- _Exercise inputs_:
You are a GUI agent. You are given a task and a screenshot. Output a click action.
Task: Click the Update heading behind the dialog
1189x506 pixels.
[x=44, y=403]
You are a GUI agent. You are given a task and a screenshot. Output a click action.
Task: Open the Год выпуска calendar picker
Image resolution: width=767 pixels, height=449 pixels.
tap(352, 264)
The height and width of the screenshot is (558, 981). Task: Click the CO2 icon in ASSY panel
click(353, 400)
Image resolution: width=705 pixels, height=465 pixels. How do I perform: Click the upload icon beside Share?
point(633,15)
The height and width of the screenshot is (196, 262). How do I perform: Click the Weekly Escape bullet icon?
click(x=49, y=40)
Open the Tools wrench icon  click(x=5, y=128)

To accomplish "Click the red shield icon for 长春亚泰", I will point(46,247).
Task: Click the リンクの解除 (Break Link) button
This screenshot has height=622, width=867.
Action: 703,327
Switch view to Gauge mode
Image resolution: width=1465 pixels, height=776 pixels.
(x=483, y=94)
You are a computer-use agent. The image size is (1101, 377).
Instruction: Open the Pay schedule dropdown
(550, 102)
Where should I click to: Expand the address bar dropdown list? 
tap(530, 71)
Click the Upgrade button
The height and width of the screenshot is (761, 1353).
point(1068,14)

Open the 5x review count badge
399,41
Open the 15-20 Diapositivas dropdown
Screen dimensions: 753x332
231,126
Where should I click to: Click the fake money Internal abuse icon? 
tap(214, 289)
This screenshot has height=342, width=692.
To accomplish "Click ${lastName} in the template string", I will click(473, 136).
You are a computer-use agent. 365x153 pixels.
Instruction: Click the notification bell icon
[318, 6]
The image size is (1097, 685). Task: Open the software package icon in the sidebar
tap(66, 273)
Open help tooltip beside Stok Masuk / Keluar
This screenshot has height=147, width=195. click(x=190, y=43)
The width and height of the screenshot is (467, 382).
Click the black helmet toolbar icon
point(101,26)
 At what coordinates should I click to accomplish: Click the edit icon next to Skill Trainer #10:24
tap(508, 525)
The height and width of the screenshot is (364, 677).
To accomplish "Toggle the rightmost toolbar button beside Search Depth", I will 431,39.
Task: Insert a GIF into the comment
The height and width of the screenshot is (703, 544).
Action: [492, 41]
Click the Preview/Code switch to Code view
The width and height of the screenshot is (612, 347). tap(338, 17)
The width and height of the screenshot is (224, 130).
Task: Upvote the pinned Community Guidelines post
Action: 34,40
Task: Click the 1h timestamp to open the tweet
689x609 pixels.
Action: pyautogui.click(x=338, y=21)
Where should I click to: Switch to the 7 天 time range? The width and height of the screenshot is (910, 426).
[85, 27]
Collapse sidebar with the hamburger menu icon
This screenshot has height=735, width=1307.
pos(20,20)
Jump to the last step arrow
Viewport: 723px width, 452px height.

- _Action item_:
All of the data above needs to be written out again, exactly.

- _Result of this task_:
You are a GUI agent. You are given a task and a screenshot. Output a click action.
Task: Click the Update heading behind the dialog
1189x506 pixels.
[x=44, y=403]
You are a GUI agent. You are given a task and a screenshot. Output a click action.
Task: Open the Год выпуска calendar picker
Image resolution: width=767 pixels, height=449 pixels.
tap(352, 264)
The height and width of the screenshot is (558, 981). Task: Click the CO2 icon in ASSY panel
click(353, 400)
Image resolution: width=705 pixels, height=465 pixels. How do I perform: Click the upload icon beside Share?
point(633,15)
The height and width of the screenshot is (196, 262). How do I perform: Click the Weekly Escape bullet icon?
click(x=49, y=40)
Open the Tools wrench icon  click(x=5, y=128)

To accomplish "Click the red shield icon for 长春亚泰", I will point(46,247).
Task: Click the リンクの解除 (Break Link) button
This screenshot has height=622, width=867.
Action: 703,327
Switch view to Gauge mode
Image resolution: width=1465 pixels, height=776 pixels.
(x=483, y=94)
You are a computer-use agent. The image size is (1101, 377).
Instruction: Open the Pay schedule dropdown
(550, 102)
Where should I click to: Expand the address bar dropdown list? 
tap(530, 71)
Click the Upgrade button
The height and width of the screenshot is (761, 1353).
point(1068,14)

Open the 5x review count badge
399,41
Open the 15-20 Diapositivas dropdown
Screen dimensions: 753x332
231,126
Where should I click to: Click the fake money Internal abuse icon? 
tap(214, 289)
This screenshot has height=342, width=692.
To accomplish "Click ${lastName} in the template string", I will click(473, 136).
You are a computer-use agent. 365x153 pixels.
Instruction: Click the notification bell icon
[318, 6]
The image size is (1097, 685). Task: Open the software package icon in the sidebar
tap(66, 273)
Open help tooltip beside Stok Masuk / Keluar
This screenshot has height=147, width=195. click(x=190, y=43)
The width and height of the screenshot is (467, 382).
Click the black helmet toolbar icon
point(101,26)
 At what coordinates should I click to accomplish: Click the edit icon next to Skill Trainer #10:24
tap(508, 525)
The height and width of the screenshot is (364, 677).
To accomplish "Toggle the rightmost toolbar button beside Search Depth", I will 431,39.
Task: Insert a GIF into the comment
The height and width of the screenshot is (703, 544).
Action: [492, 41]
Click the Preview/Code switch to Code view
The width and height of the screenshot is (612, 347). tap(338, 17)
The width and height of the screenshot is (224, 130).
Task: Upvote the pinned Community Guidelines post
Action: 34,40
Task: Click the 1h timestamp to open the tweet
689x609 pixels.
Action: pyautogui.click(x=338, y=21)
Where should I click to: Switch to the 7 天 time range? The width and height of the screenshot is (910, 426).
[85, 27]
Collapse sidebar with the hamburger menu icon
This screenshot has height=735, width=1307.
pos(20,20)
Jump to the last step arrow
Viewport: 723px width, 452px height.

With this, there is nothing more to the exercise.